• _任务要求_: 请逐字照抄栅格数据回归分析这段文字中以含有“举例:已有数据:GLOPEM”的词句开头、以“11+1-2000=12)。”结尾的部分。
═══ 文本段落
举例:已有数据:GLOPEM传感器有1990年-2011年数据,MODIS传感器有2000年-2020年数据。

         目标:选取有重合数据的2000-2011年份。重点:每一个像元以2000-2011的GLOPEM数据为x,以2000-2011的MODIS数据为y,做线性回归。即每个像元做线性回归时,x和y分别有12个数据(2011+1-2000=12)。

思路:如图。以2*2的栅格为例。读取栅格数据为数组,转换为线性回归对应的数组,调用linear线性回归的包,再转换成能输出成栅格数据的数组,输出栅格。

长时间栅格图像序列多元回归残差分析python 栅格数据回归分析_栅格

 

长时间栅格图像序列多元回归残差分析python 栅格数据回归分析_栅格_02

长时间栅格图像序列多元回归残差分析python 栅格数据回归分析_栅格_03

 

 附我最后成功的代码:

引用的时候改一改读取栅格数据时的各种参数就好。

# -*- coding:utf-8 -*-
import glob, os, sys
import numpy as np
import numpy.ma as ma
import time
import datetime
from osgeo import gdal                     #导入osgeo包的gdal模块,GDAL用于读栅格数据,函数返回Dataset对象
from scipy import stats, linalg
from scipy.stats import mstats
import pandas as pd
import matplotlib.pyplot as plt
print("ok")
##############################################################################

def write_raster(dataset_name, output_array, GeoT, proJ, xsize, ysize, fillvalue=-9999.0, driverName='GTiff'):
    # print "creating", output_name
    dr = gdal.GetDriverByName(driverName)
══════
═══ 提取材料
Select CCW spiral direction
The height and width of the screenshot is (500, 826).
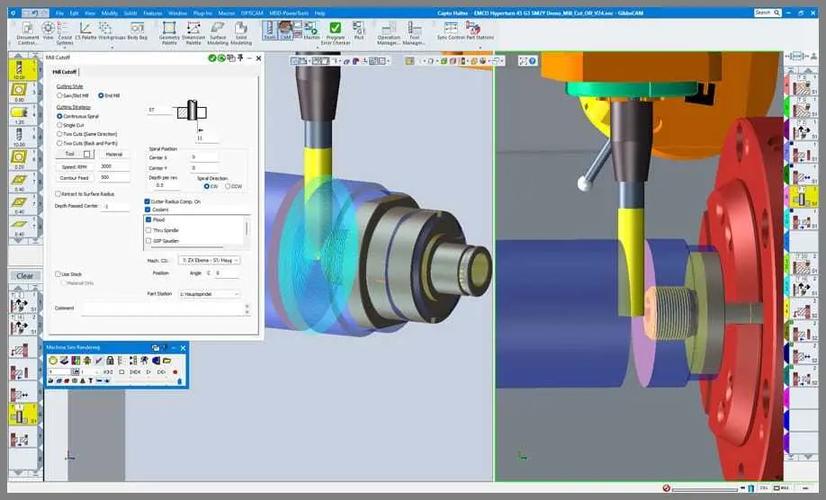click(x=228, y=187)
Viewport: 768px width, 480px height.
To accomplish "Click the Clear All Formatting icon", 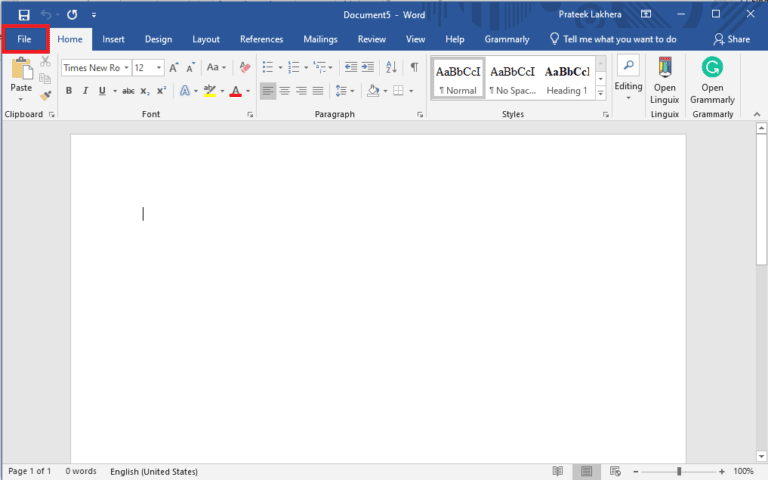I will (245, 68).
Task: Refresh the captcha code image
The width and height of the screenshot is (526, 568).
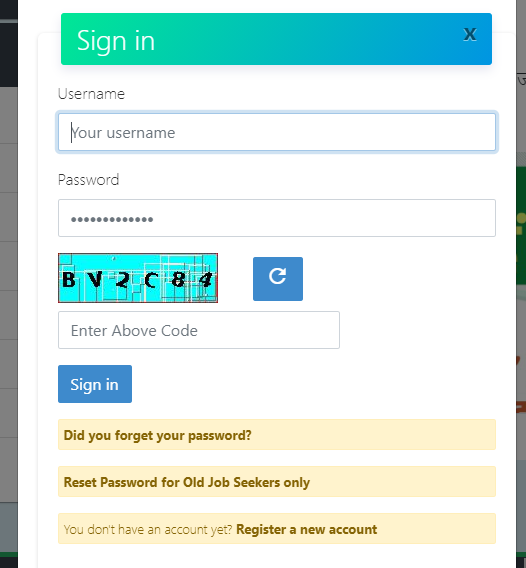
══════
• _书面回答_:
举例:已有数据:GLOPEM传感器有1990年-2011年数据,MODIS传感器有2000年-2020年数据。

         目标:选取有重合数据的2000-2011年份。重点:每一个像元以2000-2011的GLOPEM数据为x,以2000-2011的MODIS数据为y,做线性回归。即每个像元做线性回归时,x和y分别有12个数据(2011+1-2000=12)。